L’intrigue relate un mouvement de protestation sociale fictif au cours des années 1930. Les propriétaires terriens d’une vallée californienne ont décidé d’un commun accord de diminuer le salaire des cueilleurs de pommes saisonniers. Deux membres du Parti communiste, apprenant la nouvelle, se rendent sur les lieux avec pour objectif de lancer une grève. Le premier, Mac McLeod, est aguerri aux luttes sociales ; le second, Jim Nolan, est une fraîche recrue qui doit apprendre sur le tas les ficelles du métier. Sur place, Mac gagne la sympathie de London, le chef naturel des travailleurs, et, peu à peu, devient son conseiller occulte. Il profite par ailleurs de ses contacts avec les hommes pour faire monter en eux le sentiment de révolte ; bon élève, Jim l’imite avec brio. Aussi, la seule chute d’un vieillard suffit pour qu’une grève spontanée se déclenche. Mac, fort de son expérience et de ses relais dans la population, organise immédiatement la résistance vis-à-vis des autorités locales. Il demande notamment au Dr Burton d’édifier le campement provisoire sur les terres d’un petit fermier.

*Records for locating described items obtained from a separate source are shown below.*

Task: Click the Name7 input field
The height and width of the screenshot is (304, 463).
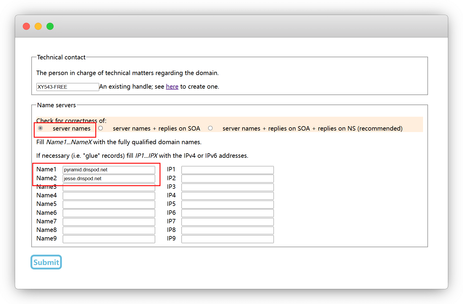Action: pyautogui.click(x=109, y=222)
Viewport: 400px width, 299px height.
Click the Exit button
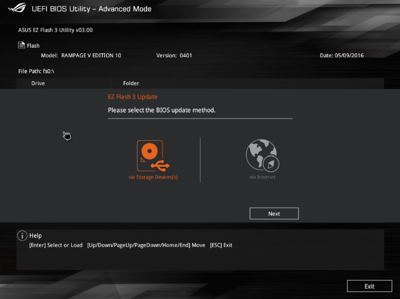click(x=369, y=287)
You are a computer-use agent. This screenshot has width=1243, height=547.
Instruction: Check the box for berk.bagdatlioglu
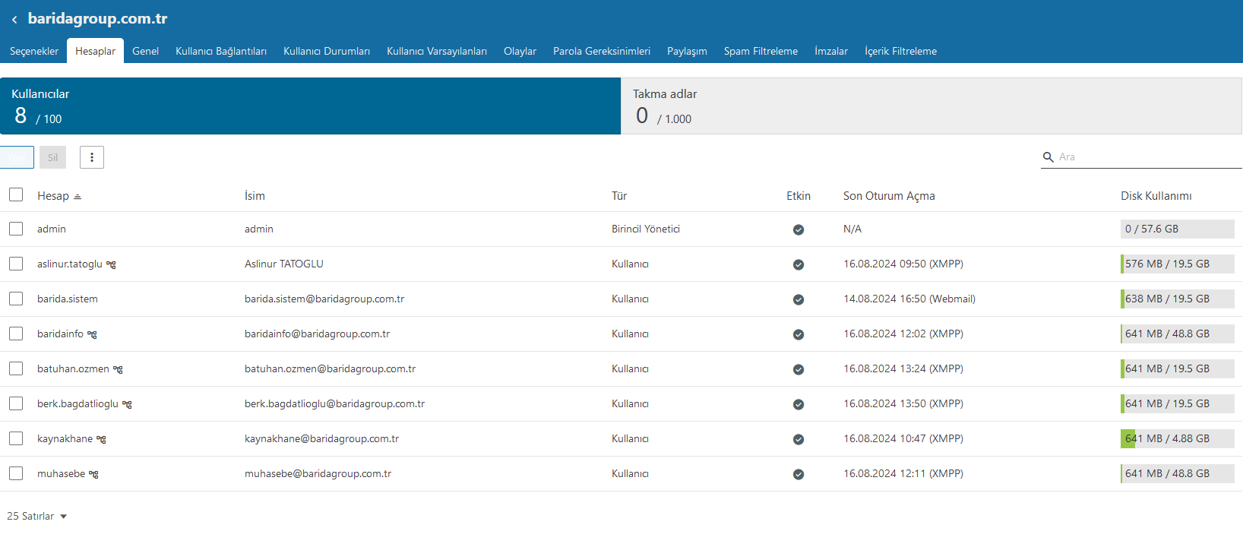click(x=16, y=403)
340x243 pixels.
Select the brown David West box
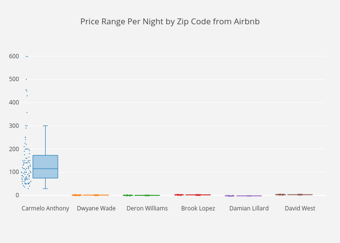click(300, 194)
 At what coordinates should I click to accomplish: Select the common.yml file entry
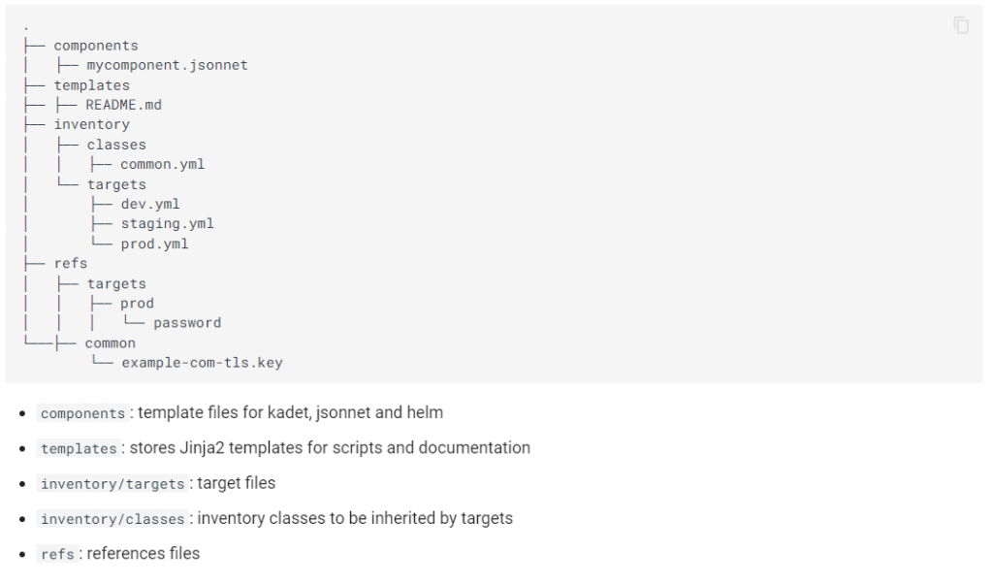[162, 164]
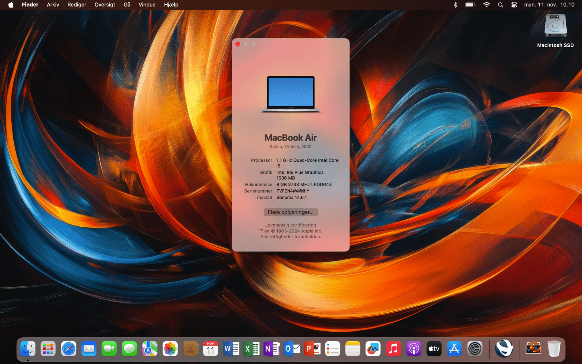This screenshot has height=364, width=582.
Task: Open Microsoft PowerPoint from the Dock
Action: click(x=312, y=349)
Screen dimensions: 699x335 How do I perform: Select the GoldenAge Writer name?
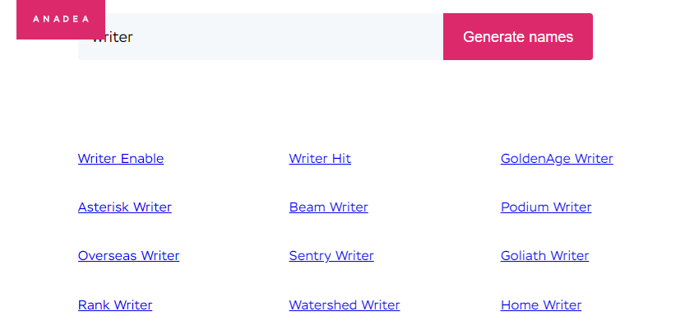click(x=557, y=158)
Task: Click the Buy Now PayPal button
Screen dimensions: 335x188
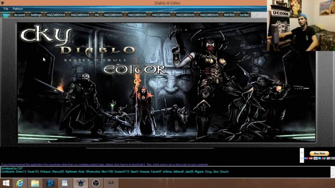Action: point(319,153)
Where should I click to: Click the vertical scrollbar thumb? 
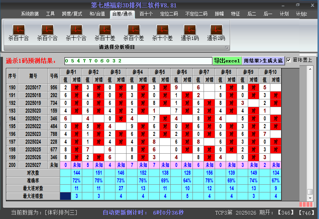point(310,192)
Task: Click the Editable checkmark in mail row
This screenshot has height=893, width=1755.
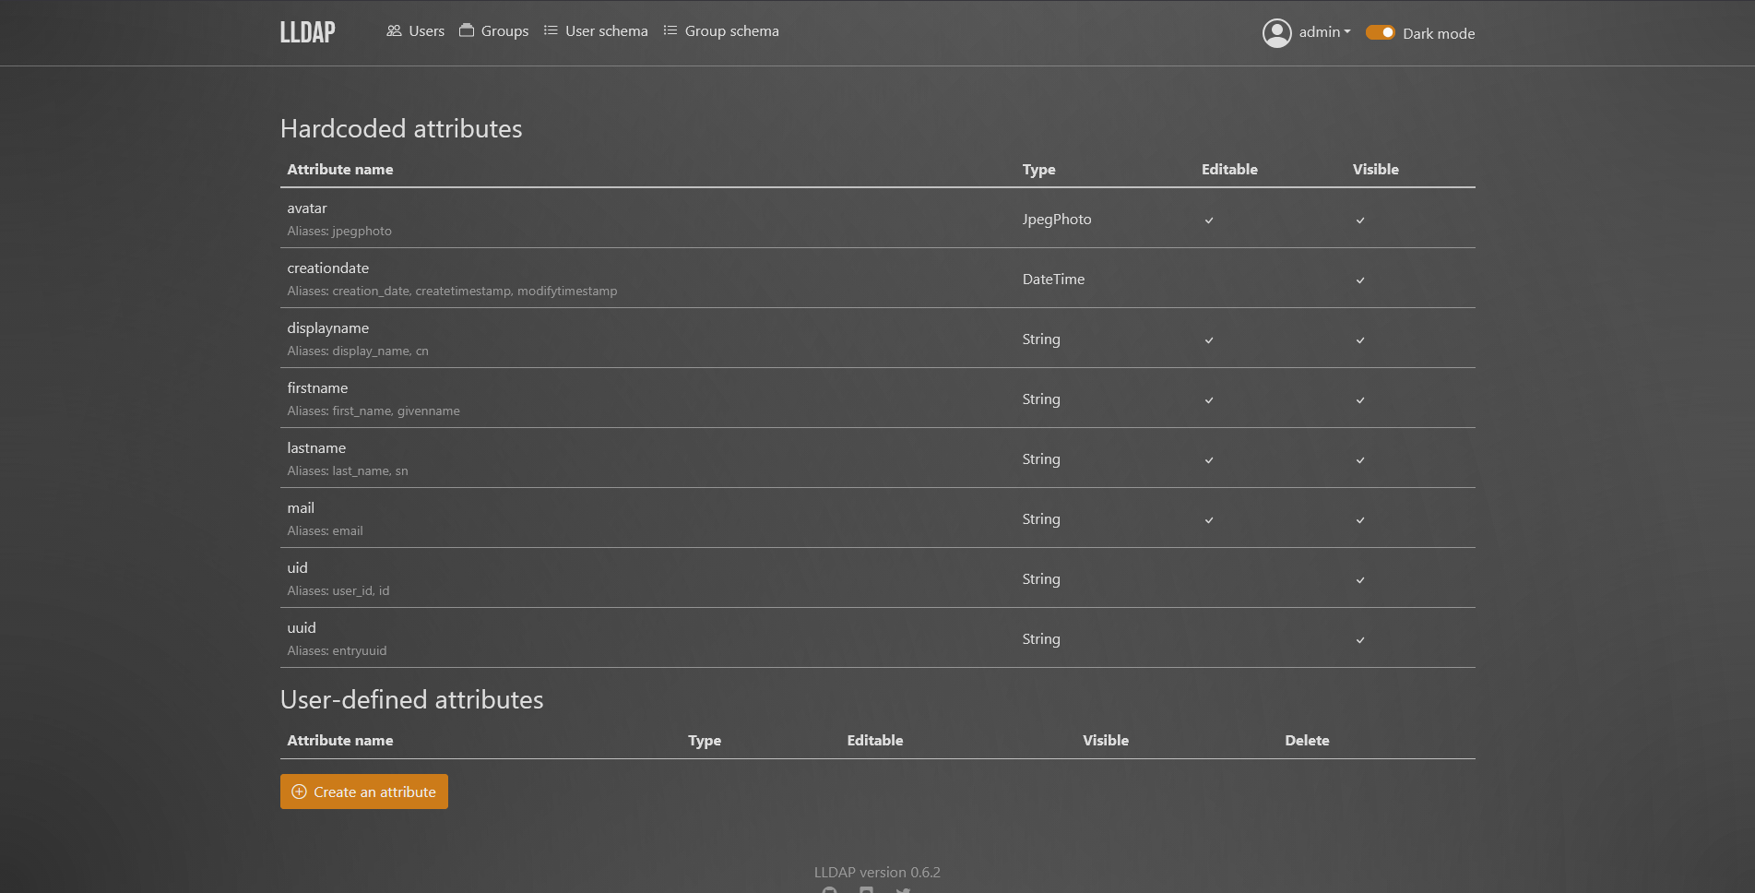Action: pyautogui.click(x=1209, y=520)
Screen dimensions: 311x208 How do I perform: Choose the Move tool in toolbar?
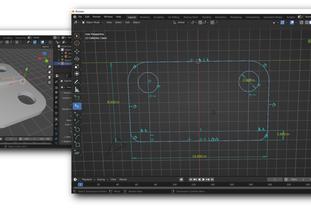pyautogui.click(x=77, y=52)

La suite du roman dépeint l’escalade entre les deux camps. Les patrons et les vigilants jouent la carte de l’intimidation ; aux menaces initiales succèdent des violences : Joy, un militant communiste, est tué ; la récolte du fermier solidaire est brûlée ; son fils Alfred est tabassé ; le docteur disparaît subitement. De leur côté, les travailleurs ne sont pas en reste : ils empêchent les nouveaux itinérants de poursuivre la récolte, tabassent ceux qui passent outre leurs avertissements, molestent un adolescent, brûlent une exploitation, chargent les barrages de police. Le livre se clôture au plus fort de l’action, par le meurtre de Jim, sans spécifier si le mouvement social échoue ou finit par aboutir.

Cette fin n’est pas innocente car, si l’histoire tourne autour de la grève, elle n’en reste pas moins rigoureusement attachée à la personne de la jeune recrue communiste. Le roman commence avec lui, juste avant qu’il ne rejoigne le parti dans la clandestinité, et s’achève avec lui également. Steinbeck, pour étudier le phénomène des foules, a en fait isolé les actions de plusieurs individus, parmi lesquels Jim fait office de personnage principal. Bien qu’avide d’action, il est contraint d’apprendre son rôle aux côtés de Mac, qui le freine régulièrement ; cela engendre une impatience croissante dans son chef. Très vite, il prend des initiatives ; progressivement, il se libère de la tutelle de son mentor. Il finit même par le surpasser lors d’une crise provoquée par l’épuisement. Au final, sa mort brutale sert la lutte, car son corps est exposé pour attiser la colère des grévistes.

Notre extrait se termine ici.